Ari Houser, a senior methods adviser at the AARP Public Policy Institute, has been tracking staff vaccination rates through AARP’s Nursing Home COVID-19 Dashboard since 2021. He said the mandate worked, in terms of initial vaccine uptake.

“There was a push in late 2021, with advocacy and mandates, to get staff vaccinated. That rate peaked in early 2022, with 89 percent of staff fully vaccinated [with the initial series], which is higher than the general population,” Houser said. Approximately 70 percent of Americans received the initial vaccination series.

Uptake of boosters, which were never required by the federal government, has been considerably lower. Only 22 percent of nursing home workers received the updated bivalent booster and 54 percent of residents nationwide did so, according to the most recent data from AARP.

Many states have their own mandates, leading to higher booster rates. Massachusetts, for example, mandates boosters for nursing home workers. Their booster rate for nursing home workers is 93.3 percent, among the highest in the country.

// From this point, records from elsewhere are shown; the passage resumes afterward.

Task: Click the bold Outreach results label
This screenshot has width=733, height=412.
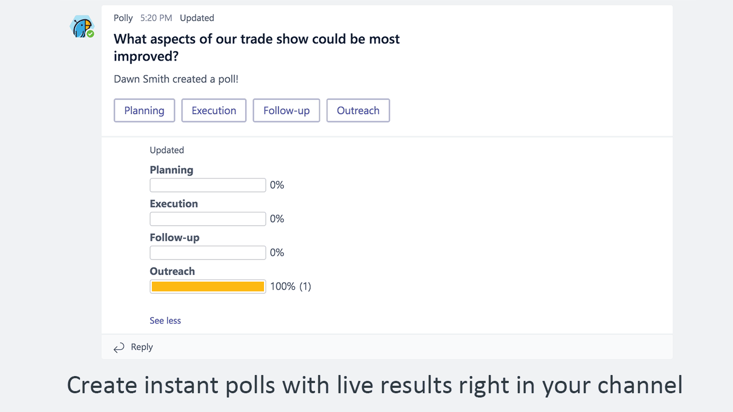Action: 172,271
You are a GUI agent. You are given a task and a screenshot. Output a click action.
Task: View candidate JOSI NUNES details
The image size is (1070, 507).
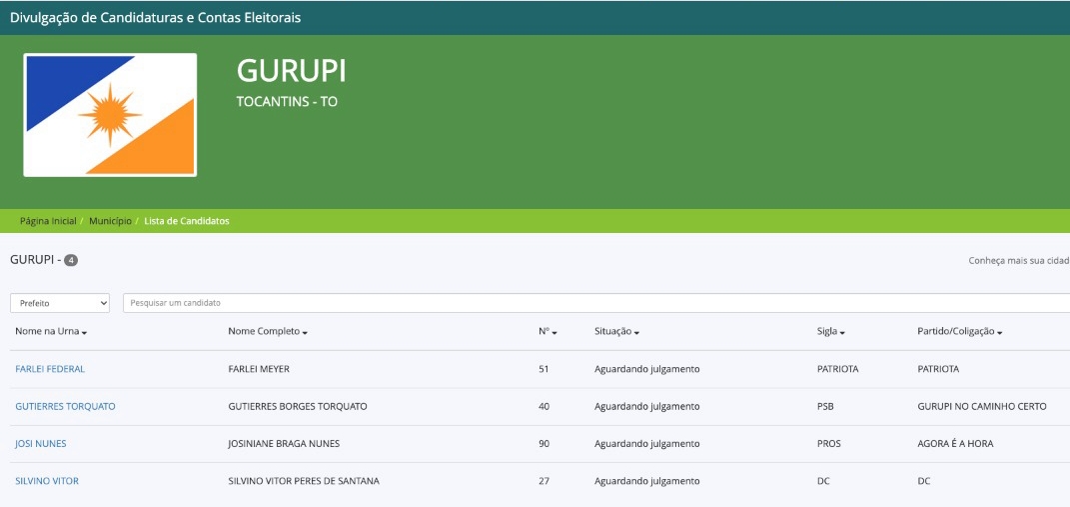[x=41, y=444]
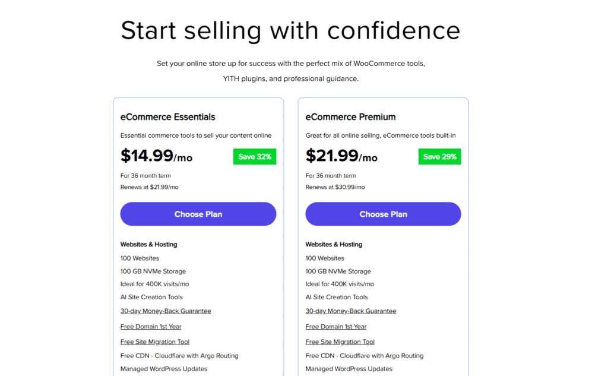Click the Renews at $30.99/mo text
The height and width of the screenshot is (376, 608).
point(335,187)
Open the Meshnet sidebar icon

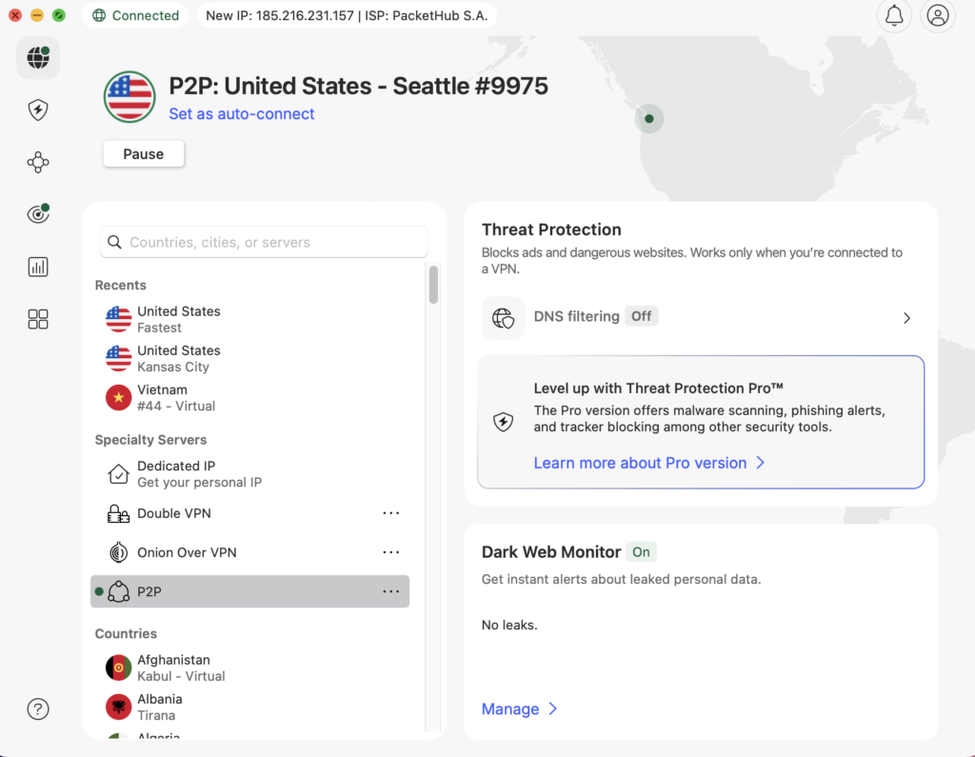(x=38, y=163)

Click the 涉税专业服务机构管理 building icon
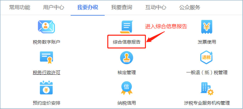pyautogui.click(x=207, y=89)
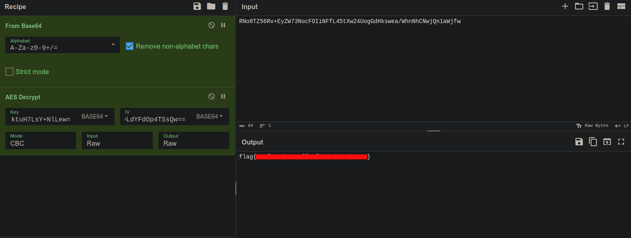Add a new input tab
Image resolution: width=631 pixels, height=238 pixels.
click(565, 6)
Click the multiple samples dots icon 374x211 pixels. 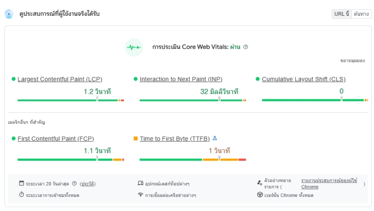click(x=260, y=183)
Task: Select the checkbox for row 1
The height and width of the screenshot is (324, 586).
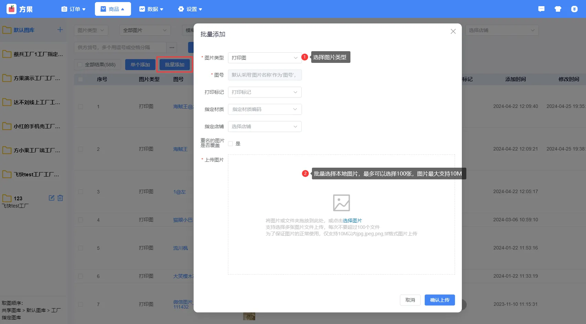Action: point(80,107)
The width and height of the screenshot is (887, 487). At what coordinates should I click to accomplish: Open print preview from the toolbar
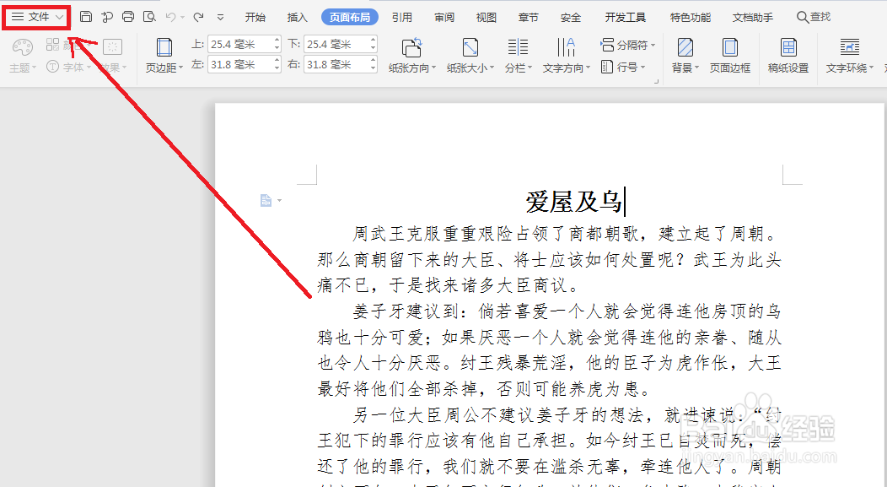coord(150,15)
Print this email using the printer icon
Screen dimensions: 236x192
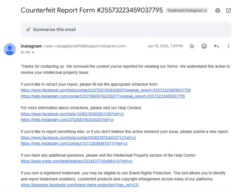218,10
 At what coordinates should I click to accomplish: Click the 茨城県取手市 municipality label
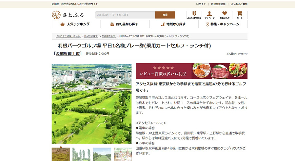click(68, 53)
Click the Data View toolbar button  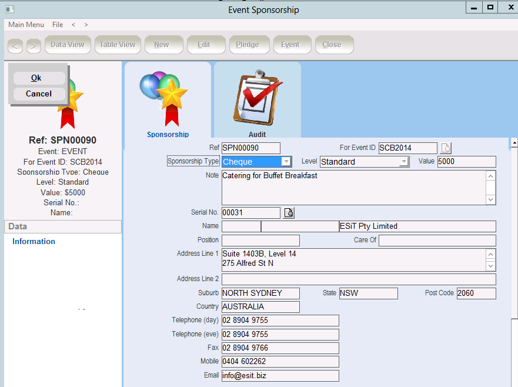pos(67,45)
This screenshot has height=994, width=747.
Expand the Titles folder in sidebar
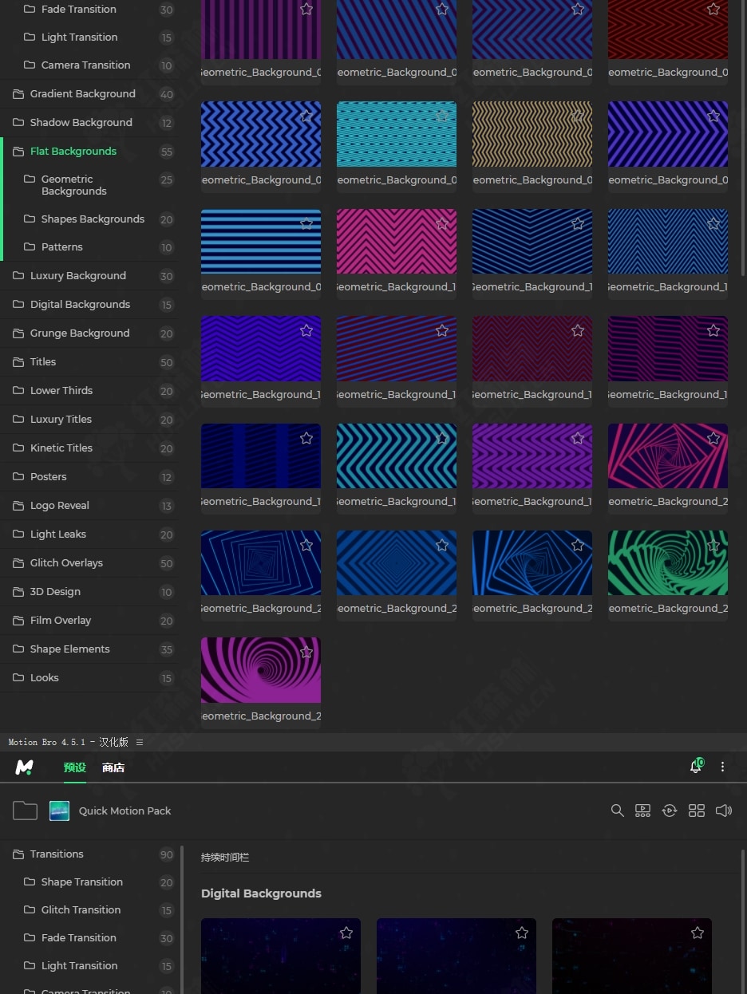click(43, 362)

Several states have challenged the vaccine rule since it was enacted, leading to a Supreme Court case, Biden v. Missouri, last year. The court ruled 5-4 that the mandate for health care workers could remain in place.

Staff vaccination is not only an issue of occupational safety. It also improves safety for residents, according to available research.

Tamara Konetzka is a professor at the University of Chicago School of Public Health Sciences. She co-authored a paper published in JAMA Open Access last year, demonstrating that higher rates of staff vaccination have a significant impact on residents. The study found that nursing homes with higher staff vaccination rates had significantly lower rates of illness and death among residents.

“We found that if you’d increased vaccination rates among staff by just 10 percentage points [in 2021] we could have saved more than 20,000 lives of people living in nursing homes. It’s a big effect,” Konetzka said.

She criticized the administration’s decision to end the mandate and said she believes it is a decision born not of data or concern for public safety, but out of political expediency.

“People didn’t like the mandates to begin with, even though it’s better for nursing home residents. The whole pandemic has been politicized. What politician wants to fight about keeping the mandate in place when some health care workers don’t like it and industry is worried about losing workers over it?” she said.

The 19th asked the Department of Health and Human Services what data was used to reach the decision to end the vaccine mandate for health care workers. The agency did not cite any particular research but said COVID deaths and new hospitalizations are much lower compared with January 2021, the worst recorded month in the pandemic.

“At that time, it was necessary to institute COVID-19 vaccination requirements to protect the health and safety of critical workforces serving the American people, but we are now in a different phase of our response when these measures are no longer necessary,” a spokesperson said via email.

Houser is concerned about the impact the end of the mandate may have on vaccination rates.

“I’m worried about the message that’s being conveyed to [nursing home staff] and to other more vulnerable members of society, that vaccination isn’t important. It still is. Vaccinations still matter. They still provide a factor of protection, especially for people who are vulnerable. We’re weakening that message by taking away mandates,” he said.